Wild offseason primer: Kevin Fiala commerce, goalie conundrum, priorities and depth chart 1.0

Sometimes you just have to read between the lines.

After second-half contract extensions to Jordan Greenway and Jon Merrill and a trade deadline that included the additions of Marc-Andre Fleury, Jake Middleton, Tyson Jost and Nicolas Deslauriers, Wild general manager Bill Guerin was asked at his March 21 post-trade deadline news conference whether his offseason plan had become any clearer.

Matter of factly, Guerin answered: “It’s been clear in my head for a while. I know what we’re going to have to do. I don’t worry about it. I know what we’re gonna do.”

The Wild have only a little more than $8 million in salary-cap space this summer, and Guerin’s not dumb.

He knew the reporter was specifically referring to the fact Kevin Fiala is a pending restricted free agent and one year from possible unrestricted free agency and the Wild simply don’t have enough space to re-sign him, fill out the rest of their roster for the 2022-23 season — like paying a 12th and 13th forward and backup goalie — plus leave extra room for injuries, call-ups and in-season external pickups.

So when Guerin says his offseason plan has been clear in his head for a while and “I know what we’re going to have to do,” it’s not hard to read between the lines. He’s likely referring to trading Fiala.

After all, every nickel counts with the Wild’s tight cap squeeze, and Guerin wasn’t exactly making things easier for himself when he decided to take on Jost’s $2 million hit for next season and re-sign Alex Goligoski at $2 million for the next two years, peculiarly amid a run of healthy scratches in late March.

Now, when you’re running a team, things change daily, and after the deadline, Fiala caught fire, finishing the season with a career-high 33 goals and 85 points and reminding us how electrifying he can be. Not long after, defenseman Matt Dumba, one of the Wild’s biggest leaders and sources of on- and off-ice energy, got hurt. The Wild still consistently won without him, and it also reminded us that this is a player who seems to get hurt often.

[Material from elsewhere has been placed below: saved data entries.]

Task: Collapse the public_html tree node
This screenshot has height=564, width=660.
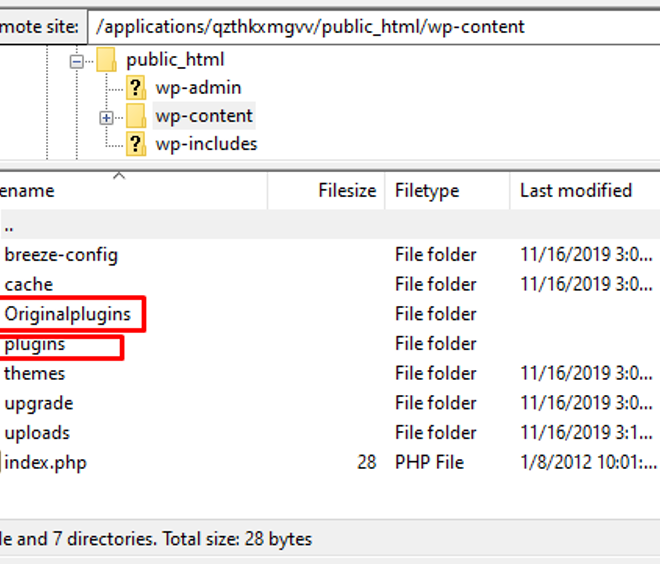Action: pyautogui.click(x=77, y=62)
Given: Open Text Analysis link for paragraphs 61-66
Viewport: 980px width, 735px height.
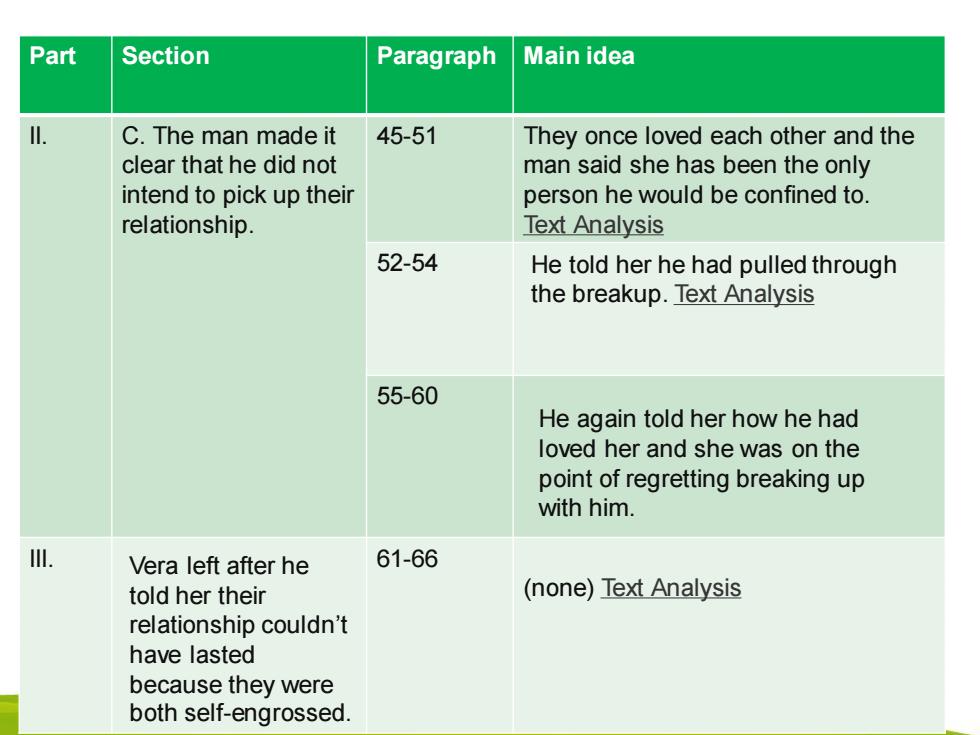Looking at the screenshot, I should pyautogui.click(x=671, y=588).
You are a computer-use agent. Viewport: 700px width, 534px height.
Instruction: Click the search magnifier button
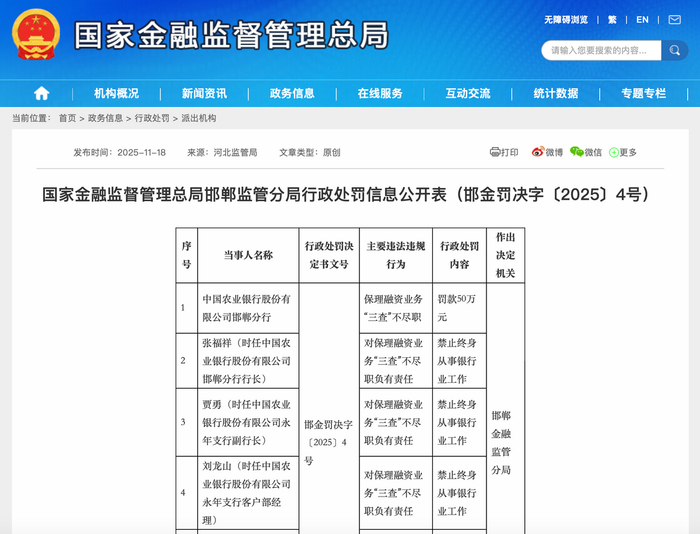tap(675, 50)
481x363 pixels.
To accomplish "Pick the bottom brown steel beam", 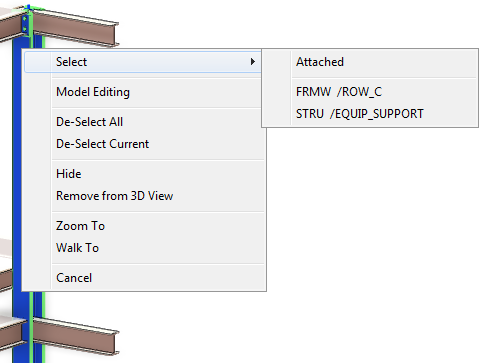I will [x=75, y=337].
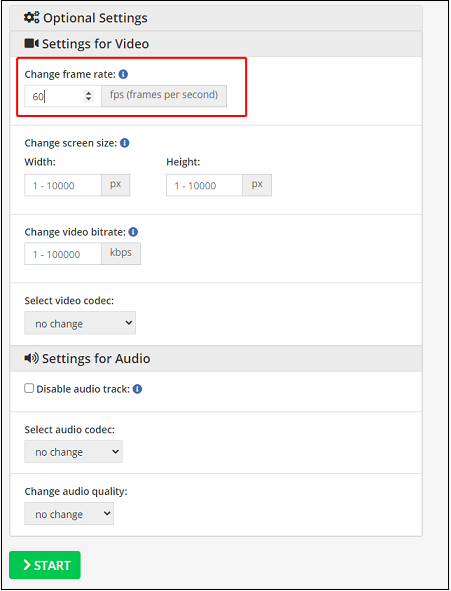Click the info icon beside Change video bitrate

coord(133,232)
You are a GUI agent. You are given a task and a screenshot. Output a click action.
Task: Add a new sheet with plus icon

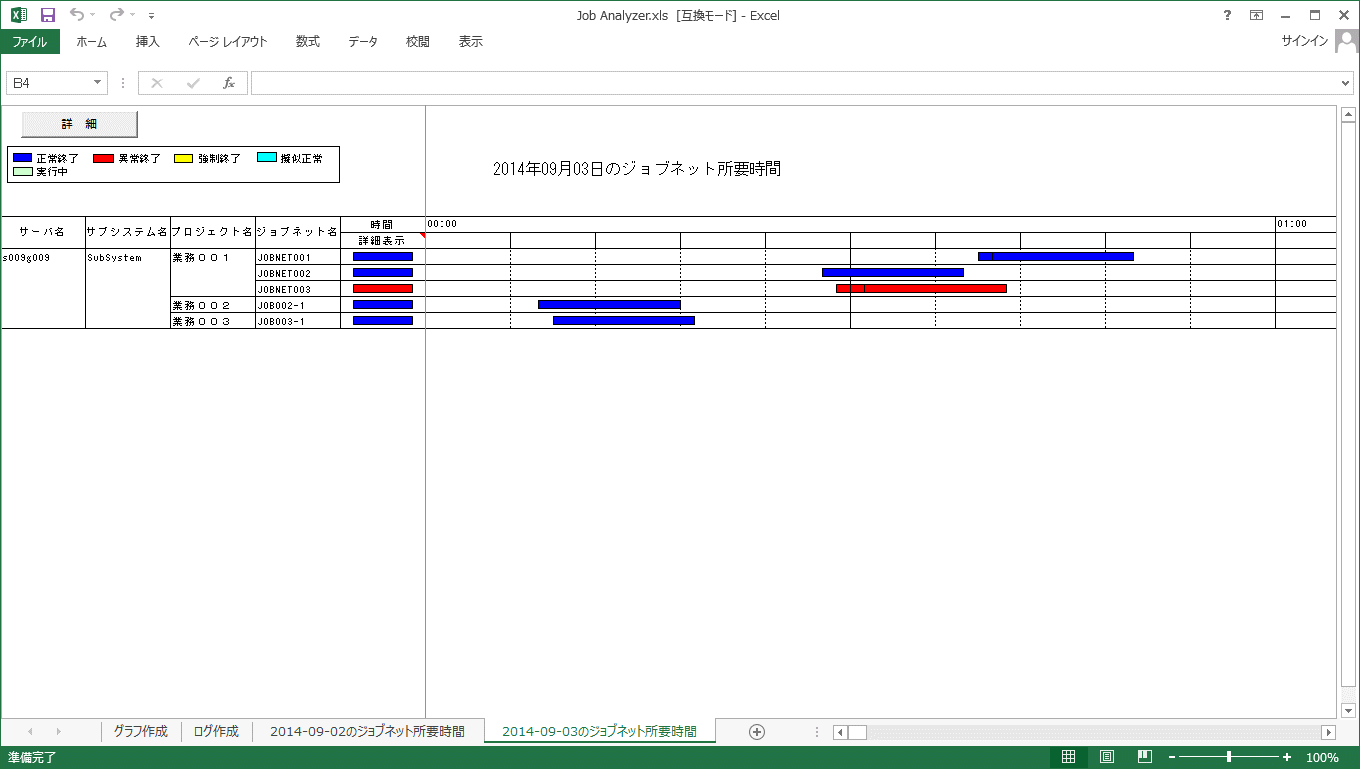(757, 732)
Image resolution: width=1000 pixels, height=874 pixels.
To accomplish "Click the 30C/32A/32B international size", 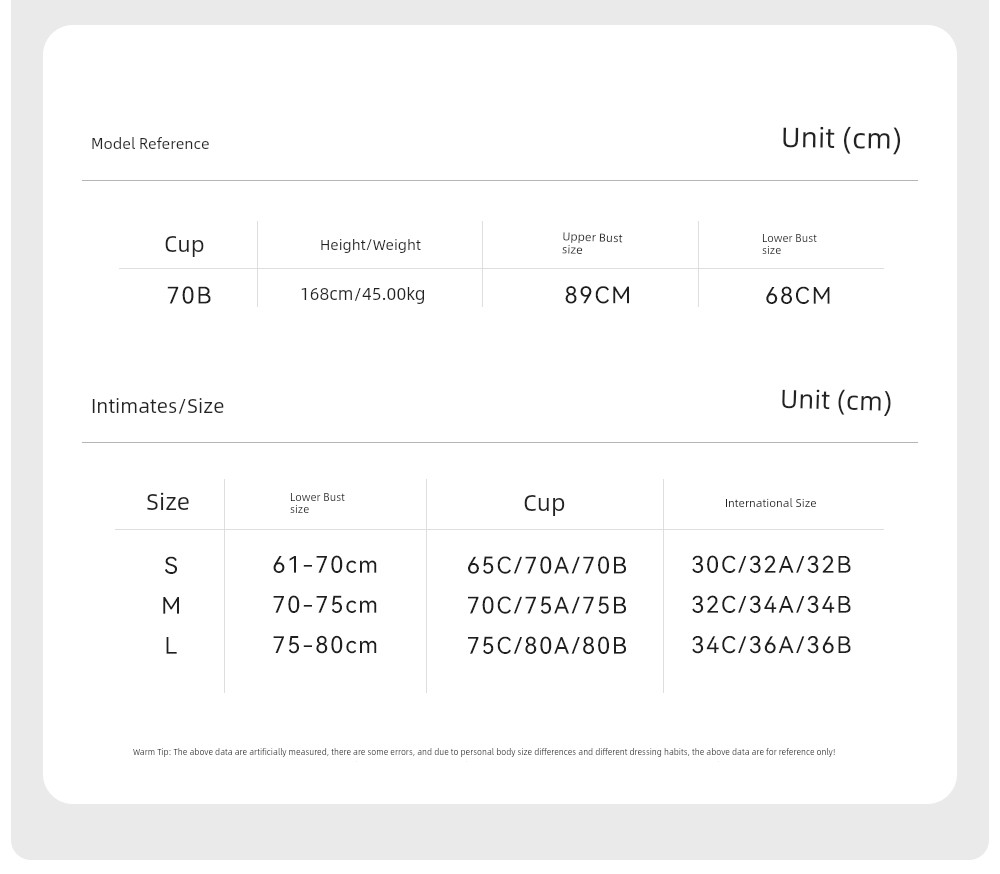I will pyautogui.click(x=771, y=565).
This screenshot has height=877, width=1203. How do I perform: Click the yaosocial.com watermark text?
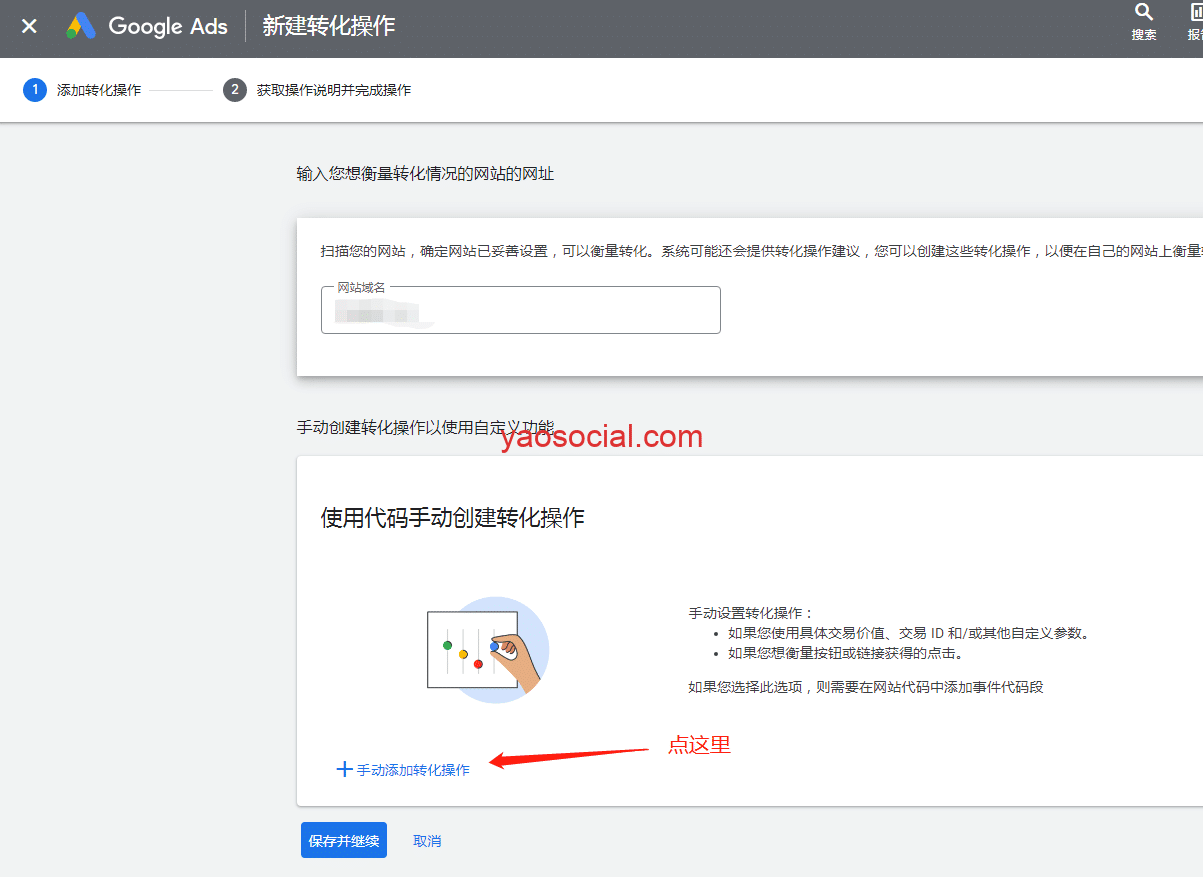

So maybe the offseason plan that was clear in Guerin’s head for a while is now outdated and has changed.

The Wild will hold player availability Monday, and Guerin and coach Dean Evason will be available Tuesday. Maybe those interviews will offer clues as to what’s in store for the months ahead, with trade season triggered ahead of the July 7 and 8 NHL Draft and the start of free agency on July 13.

Until then, here is an early look at some of the Wild’s offseason priorities:

Fiala’s and Dumba’s futures?

Maybe Guerin will at least weigh what he could get for Dumba, who has one year left on his contract at $6 million before he can become a free agent in the summer of 2023. Dumba has a 10-team no-trade clause, so he ‘ll have some control.

But the betting odds still would have Fiala as the likeliest player to get traded this offseason.

Remember, Dumba is a survivor.

He skated through two consecutive expansion drafts, with former GM Chuck Fletcher and Guerin going out of their ways to ensure Dumba stayed in Minnesota. Dumba has also returned to Minnesota after several offseasons of trade rumors.

Chances are he will again.

But with 85 points in the regular season, Fiala will need a significant raise over the $5.1 million he received last summer on a one-year deal before a club-elected arbitration hearing. But even if the Wild could afford to sign him long-term for $6.5 million, $7 million, $7.5 million, whatever, they would want to after he struggled so mightily in this year’s short postseason?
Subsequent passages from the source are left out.